Warplanes from the British airbase in Cyprus have, along with United States forces, carried out reprisal strikes against Yemen's Iran-backed Huthi rebels who have for months been attacking shipping in nearby waterways.

  Hundreds killed 

On Wednesday the U.S. military said its forces destroyed two Huthi sites in Yemen.

Israel launched its war on Gaza in retaliation for the Hamas' Oct. 7 attacks that resulted in the deaths of more than 1,190 people, mostly civilians, according to Israeli official figures.

Hamas seized 251 hostages. Of these 116 remain in Gaza, although the army says 41 of them are dead.

Israel's offensive has killed at least 37,396 people in Gaza, mostly civilians, according to the Hamas-run territory's health ministry.

The Huthis and Hezbollah both say they are acting in response to Israel's actions in Gaza.

On Tuesday Israel's military announced that "operational plans for an offensive in Lebanon were approved and validated", and Foreign Minister Israel Katz warned of Hezbollah's destruction in a "total war".

U.S. envoy Amos Hochstein called for "urgent" de-escalation.

On Tuesday Hezbollah published a more than nine-minute video showing drone footage purportedly taken by the movement over northern Israel, including parts of the city and port of Haifa.

Two former Israeli security officials were split on the prospect of wider conflict.

One told AFP there would be an operation in Lebanon "within a few weeks" while another said the government was "more interested in a ceasefire".

The cross-border violence has killed at least 478 people in Lebanon, most of them fighters but also 93 civilians, according to an AFP tally.

Israeli authorities say at least 15 soldiers and 11 civilians have been killed in the country's north.

  South Gaza aid 'deterioration' 

Tens of thousands have been displaced on the Israeli side of the frontier, and the U.N.'s International Organization for Migration says more than 95,000 have been uprooted in Lebanon.

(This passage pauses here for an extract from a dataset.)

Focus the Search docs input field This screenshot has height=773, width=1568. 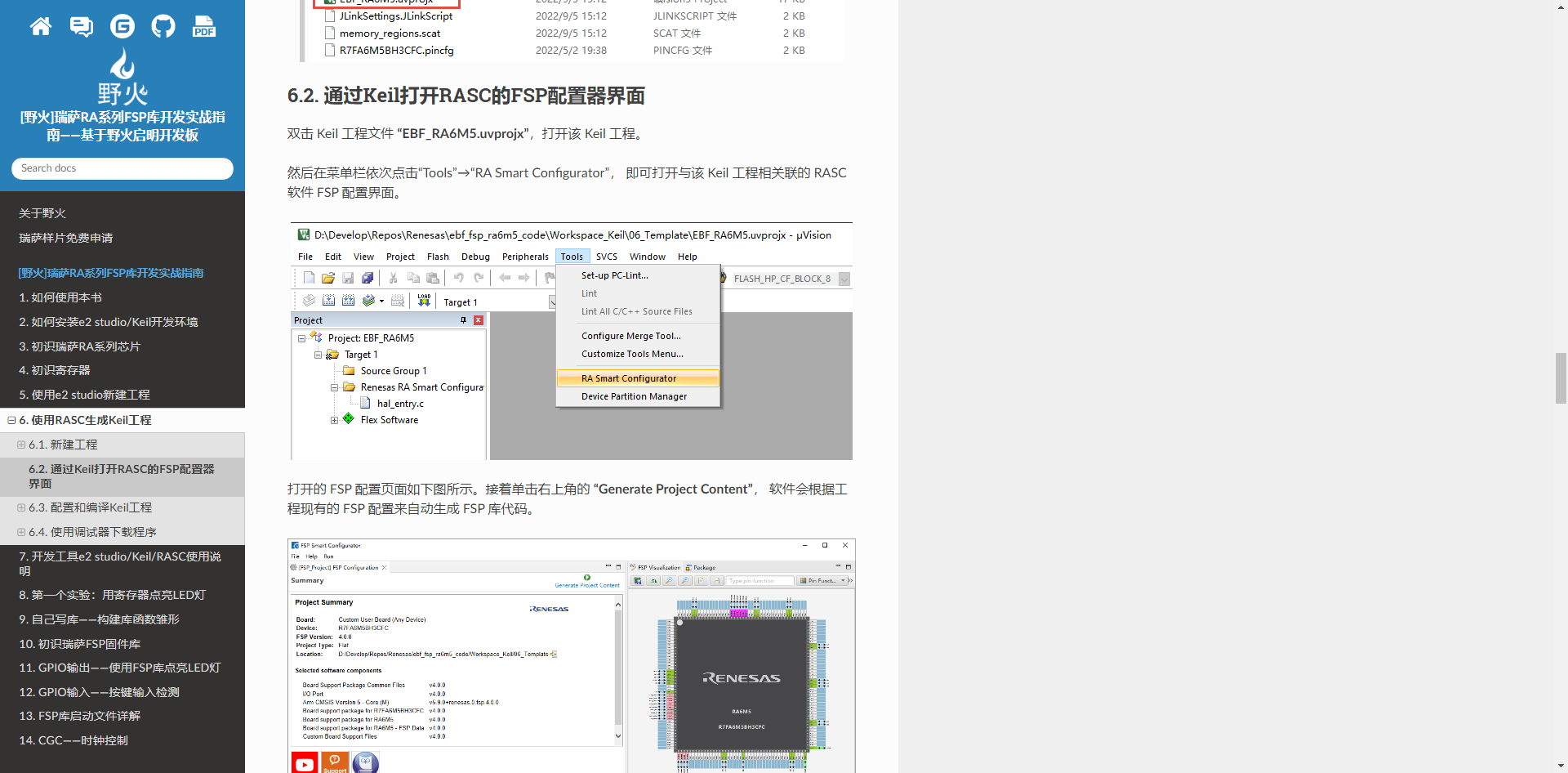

In southern Gaza, a United Nations assessment mission found hundreds of thousands of displaced people "suffer from poor access to shelter, health, food, water and sanitation," a U.N. report said late Wednesday.

U.N. deputy spokesman Farhan Haq said there had been "an improvement" in aid reaching northern Gaza "but a drastic deterioration in the south".

U.S. President Joe Biden has called for the implementation of a ceasefire plan he outlined last month.

Hochstein said the plan would ultimately lead to the end of the Gaza conflict, which would in turn quell fighting between Israel and Hezbollah.

On a Middle East tour earlier this month, Washington's top diplomat, Blinken, similarly said "the best way" to help resolve the Hezbollah-Israel violence was resolution of the Gaza fighting.

Israeli Prime Minister Benjamin Netanyahu's far-right coalition partners strongly oppose a ceasefire.

He is also facing regular street protests by tens of thousands demanding a deal to free the hostages, and accusing him of prolonging the war.

The Israeli military spokesman, Rear Admiral Daniel Hagari, on Wednesday said that, "To say that we are going to make Hamas disappear is to throw sand in people's eyes. If we don't provide an alternative, in the end, we will have Hamas."

Speaking to Israel's Channel 13, he said: "Hamas is an ideology, we cannot eliminate an ideology."

Blinken last month told U.S. TV that the United States had not seen an Israeli post-war plan and "the trajectory Israel is on" would still leave thousands of Hamas fighters.